• **What the task requires**:
Omit images. Retype all entries verbatim.

• **Saved entries**:
————
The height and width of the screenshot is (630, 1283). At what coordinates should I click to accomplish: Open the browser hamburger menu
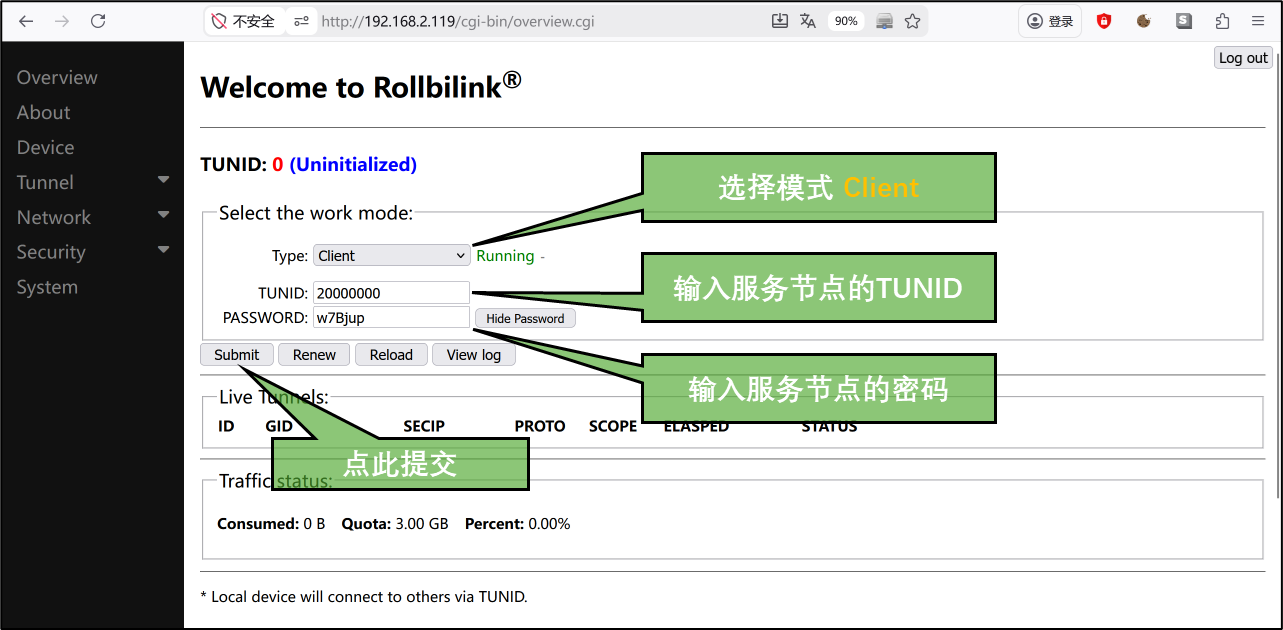[x=1258, y=21]
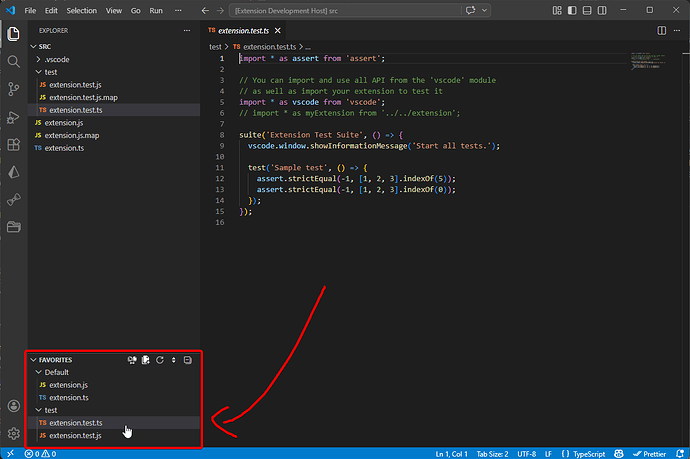Open the Source Control view
This screenshot has width=690, height=459.
14,89
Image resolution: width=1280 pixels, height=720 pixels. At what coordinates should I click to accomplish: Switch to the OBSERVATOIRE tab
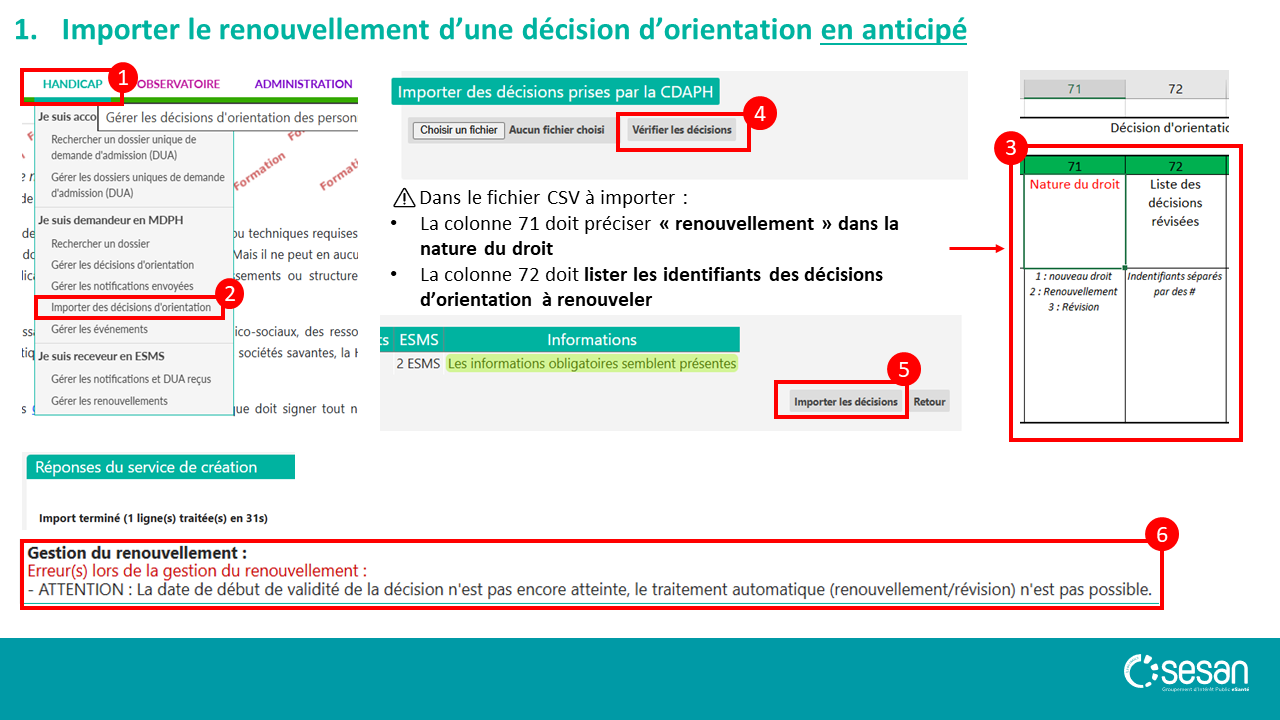pos(177,85)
————
• **Answer to this task**:
The height and width of the screenshot is (630, 1283). At what coordinates should I click to accomplish: Open the browser hamburger menu
[x=1258, y=21]
Open the Source Control view
This screenshot has width=690, height=459.
14,89
Image resolution: width=1280 pixels, height=720 pixels. At what coordinates should I click to accomplish: Switch to the OBSERVATOIRE tab
pos(177,85)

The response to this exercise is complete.